START Source data

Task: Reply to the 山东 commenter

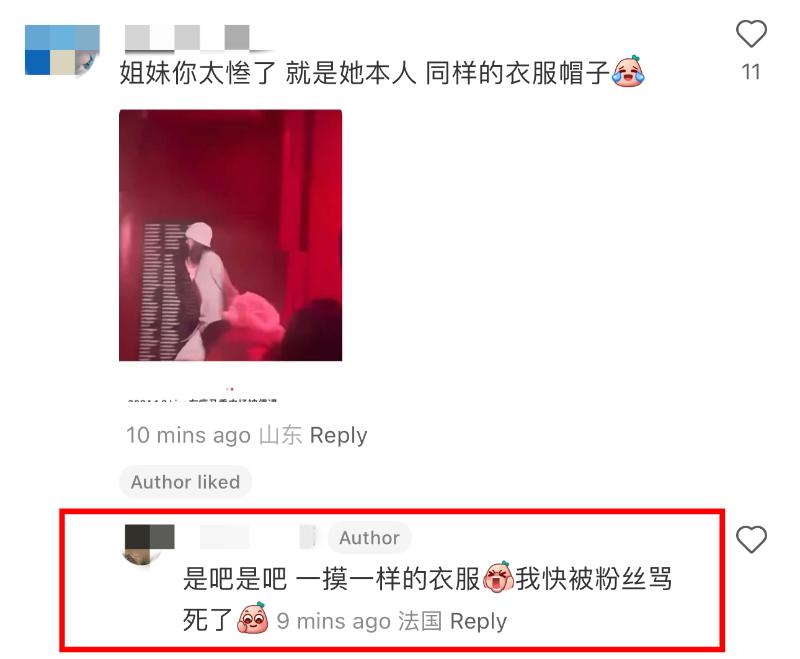Action: (338, 435)
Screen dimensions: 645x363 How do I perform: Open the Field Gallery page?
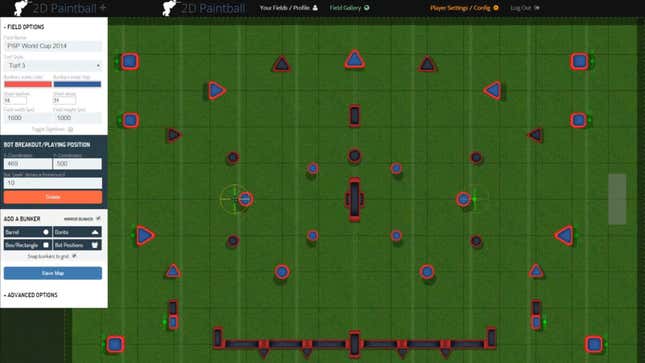tap(349, 8)
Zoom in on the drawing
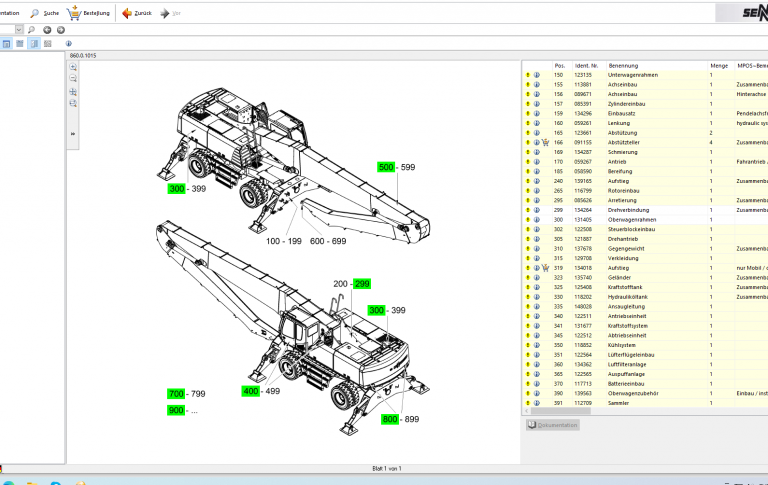Image resolution: width=768 pixels, height=485 pixels. (x=73, y=66)
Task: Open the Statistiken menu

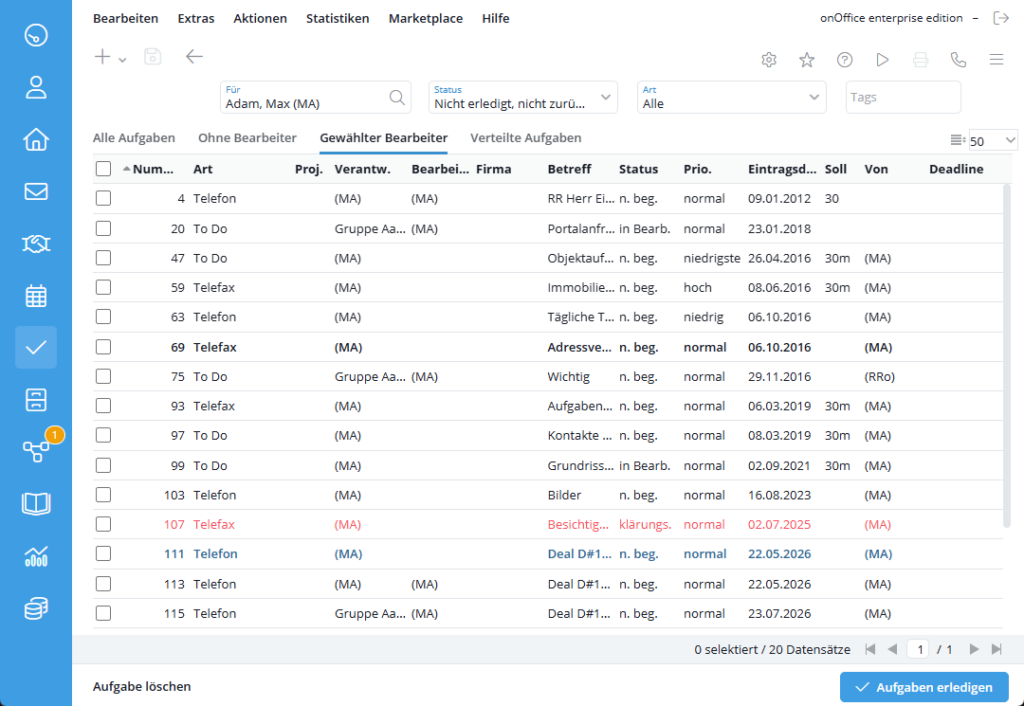Action: pyautogui.click(x=338, y=18)
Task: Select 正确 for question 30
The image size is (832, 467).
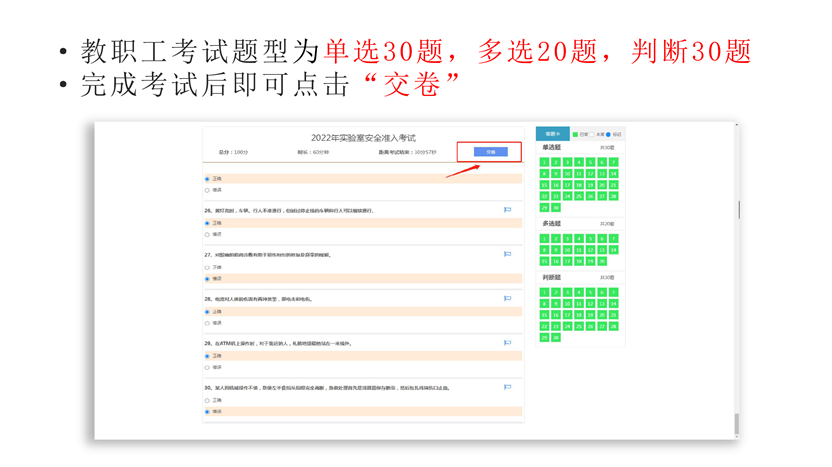Action: pyautogui.click(x=207, y=400)
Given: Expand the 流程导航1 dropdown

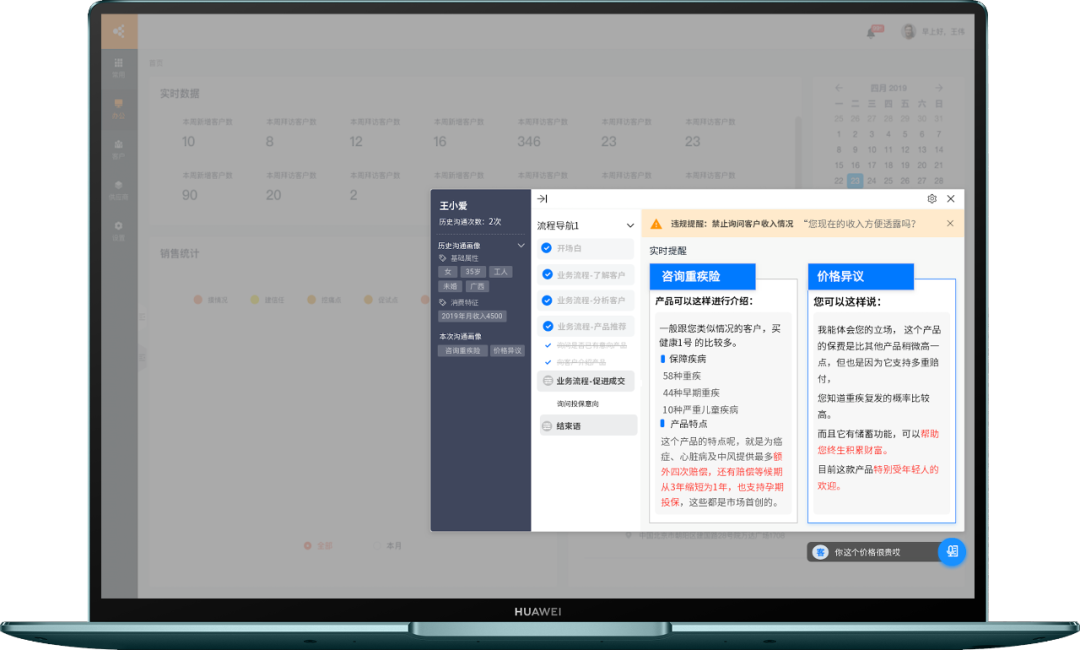Looking at the screenshot, I should pyautogui.click(x=629, y=226).
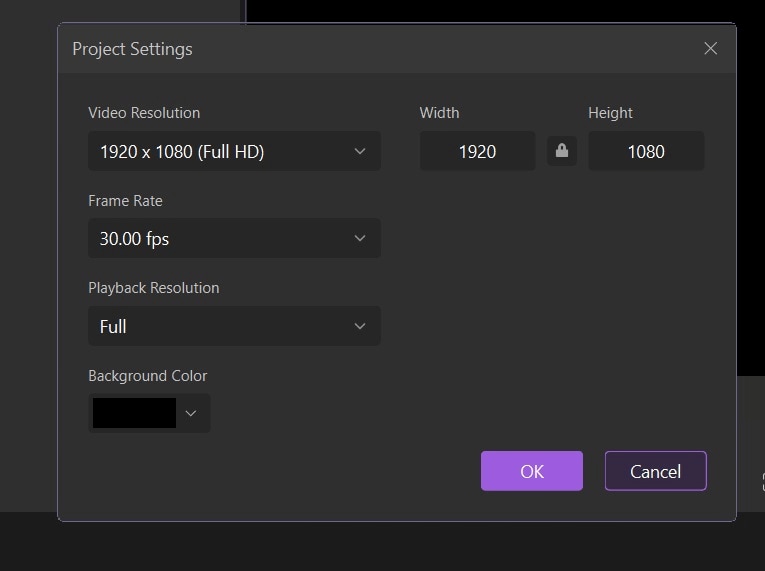Click the Video Resolution label
Screen dimensions: 765x571
coord(144,113)
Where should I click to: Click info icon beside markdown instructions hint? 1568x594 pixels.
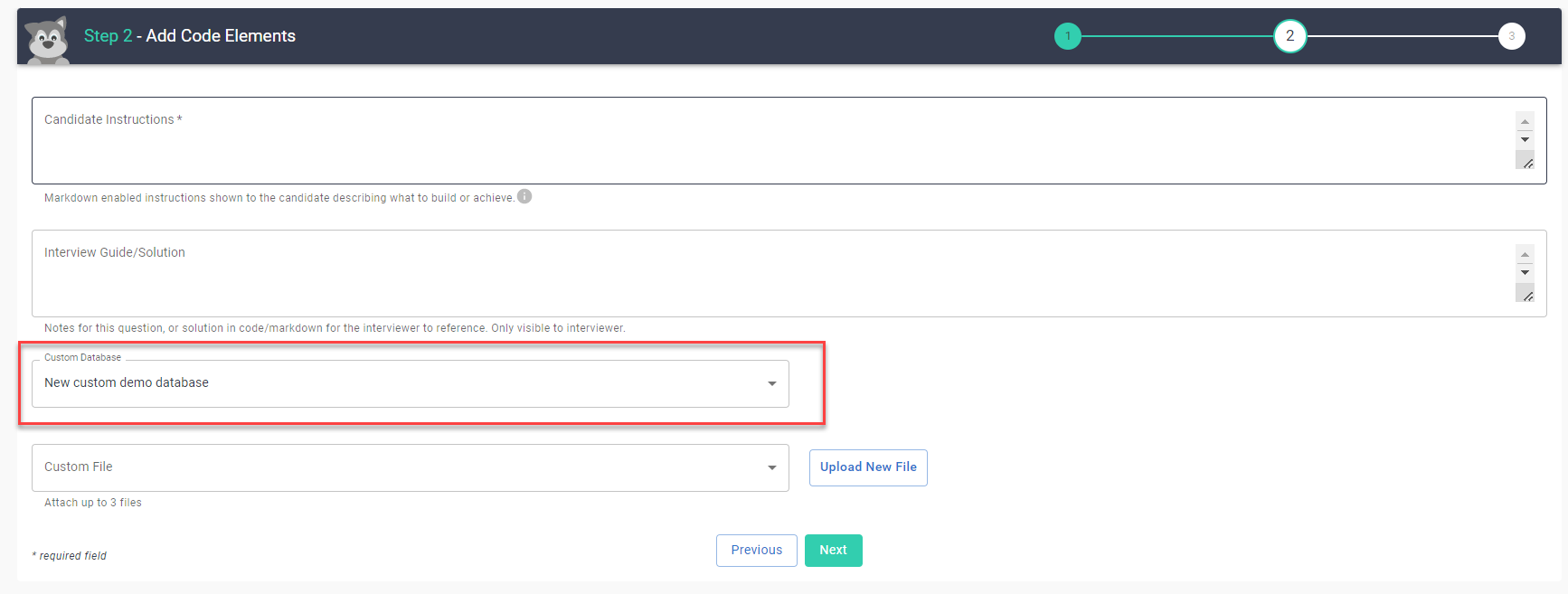click(524, 196)
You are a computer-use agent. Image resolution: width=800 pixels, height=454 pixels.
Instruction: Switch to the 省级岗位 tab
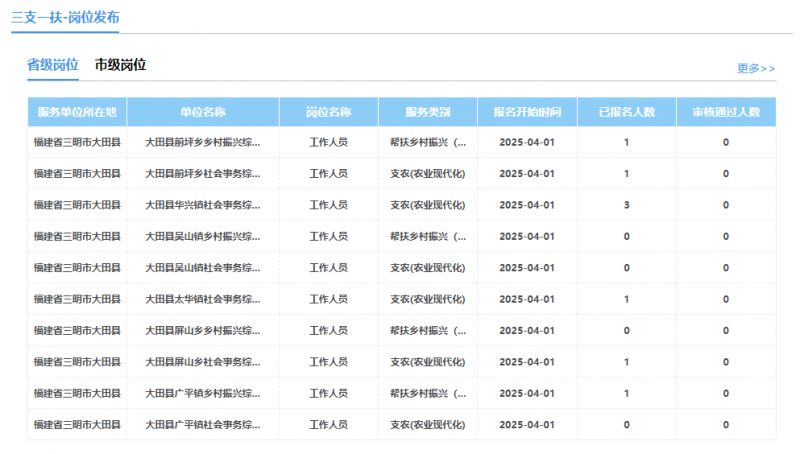click(52, 65)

END Source data

_Work instruction_. Where an entry contains an image, skip the image and write out the rest exactly.

_Exercise result_.
Task: Reply to the 山东 commenter

Action: (338, 435)
Screen dimensions: 645x363 How do I perform: Open the Field Gallery page?
tap(349, 8)
Zoom in on the drawing
Image resolution: width=768 pixels, height=485 pixels. (x=73, y=66)
Task: Open the Statistiken menu

Action: pyautogui.click(x=338, y=18)
Task: Select 正确 for question 30
The image size is (832, 467).
Action: pyautogui.click(x=207, y=400)
Given: Expand the 流程导航1 dropdown

Looking at the screenshot, I should pyautogui.click(x=629, y=226).
Click the Video Resolution label
Screen dimensions: 765x571
coord(144,113)
Where should I click to: Click info icon beside markdown instructions hint? 1568x594 pixels.
click(524, 196)
You are a computer-use agent. Image resolution: width=800 pixels, height=454 pixels.
Instruction: Switch to the 省级岗位 tab
click(52, 65)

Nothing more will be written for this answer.